I am trying to get my ways around with nltk-trainer (https://github.com/japerk/nltk-trainer). I managed to train Dutch taggers and chunkers with the commands (directly in Anaconda console):
python train_tagger.py conll2002 --fileids ned.train --classifier IIS --filename ~/nltk_data/taggers/conll2002_ned_IIS.pickle
python train_chunker.py conll2002 --fileids ned.train --classifier NaiveBayes --filename ~/nltk_data/chunkers/conll2002_ned_NaiveBayes.pickle
Then I run a little script to test the tagger and the chunker:
import nltk
from nltk.corpus import conll2002
# Loading training pickles
tokenizer = nltk.data.load('tokenizers/punkt/dutch.pickle')

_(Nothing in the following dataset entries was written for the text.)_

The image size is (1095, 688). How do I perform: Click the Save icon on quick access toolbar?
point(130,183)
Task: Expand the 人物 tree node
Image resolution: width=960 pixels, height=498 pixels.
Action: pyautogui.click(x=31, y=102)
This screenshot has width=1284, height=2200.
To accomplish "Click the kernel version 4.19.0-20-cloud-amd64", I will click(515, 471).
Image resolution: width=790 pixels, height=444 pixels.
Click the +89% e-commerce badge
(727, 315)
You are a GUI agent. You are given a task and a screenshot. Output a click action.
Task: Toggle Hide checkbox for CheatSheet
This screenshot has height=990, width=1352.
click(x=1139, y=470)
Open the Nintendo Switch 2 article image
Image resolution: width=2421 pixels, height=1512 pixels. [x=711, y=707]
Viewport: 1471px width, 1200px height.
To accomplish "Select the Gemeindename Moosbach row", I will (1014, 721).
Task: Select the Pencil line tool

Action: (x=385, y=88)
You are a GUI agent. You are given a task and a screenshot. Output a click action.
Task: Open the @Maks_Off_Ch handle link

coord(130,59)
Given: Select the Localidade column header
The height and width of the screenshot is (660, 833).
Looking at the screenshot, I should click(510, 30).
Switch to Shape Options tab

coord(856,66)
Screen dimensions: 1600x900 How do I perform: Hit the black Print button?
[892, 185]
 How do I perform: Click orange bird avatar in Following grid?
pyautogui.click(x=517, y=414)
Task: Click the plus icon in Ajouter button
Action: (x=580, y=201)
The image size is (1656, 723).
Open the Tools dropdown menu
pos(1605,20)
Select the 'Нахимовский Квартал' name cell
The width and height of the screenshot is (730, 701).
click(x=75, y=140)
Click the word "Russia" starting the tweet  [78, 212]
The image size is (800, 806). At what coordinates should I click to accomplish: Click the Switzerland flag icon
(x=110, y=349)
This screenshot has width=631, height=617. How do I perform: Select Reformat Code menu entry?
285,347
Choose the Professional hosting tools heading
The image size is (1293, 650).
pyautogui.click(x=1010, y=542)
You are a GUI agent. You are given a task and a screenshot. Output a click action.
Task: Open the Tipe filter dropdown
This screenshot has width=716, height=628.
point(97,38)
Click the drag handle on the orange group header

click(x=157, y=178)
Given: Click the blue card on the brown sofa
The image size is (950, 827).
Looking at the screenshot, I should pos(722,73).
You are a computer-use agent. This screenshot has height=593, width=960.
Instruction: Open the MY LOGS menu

tagger = nltk.data.load('taggers/conll2002_ned_IIS.pickle')
chunker = nltk.data.load('chunkers/conll2002_ned_NaiveBayes.pickle')
# Testing
test_sents = conll2002.tagged_sents(fileids="ned.testb")[0:1000]
print "tagger accuracy on test-set: " + str(tagger.evaluate(test_sents))
test_sents = conll2002.chunked_sents(fileids="ned.testb")[0:1000]
print "tagger accuracy on test-set: " + str(chunker.evaluate(test_sents))
This works fine from the nltk-trainer-master folder, but when I move the script elsewhere, I get an import error:
ImportError: No module named nltk_trainer.chunking.chunkers
How can I make this work outside the nltk-trainer-master folder, without copying the nltk_trainer folder?
(Python 2.7, nltk 3.2.1)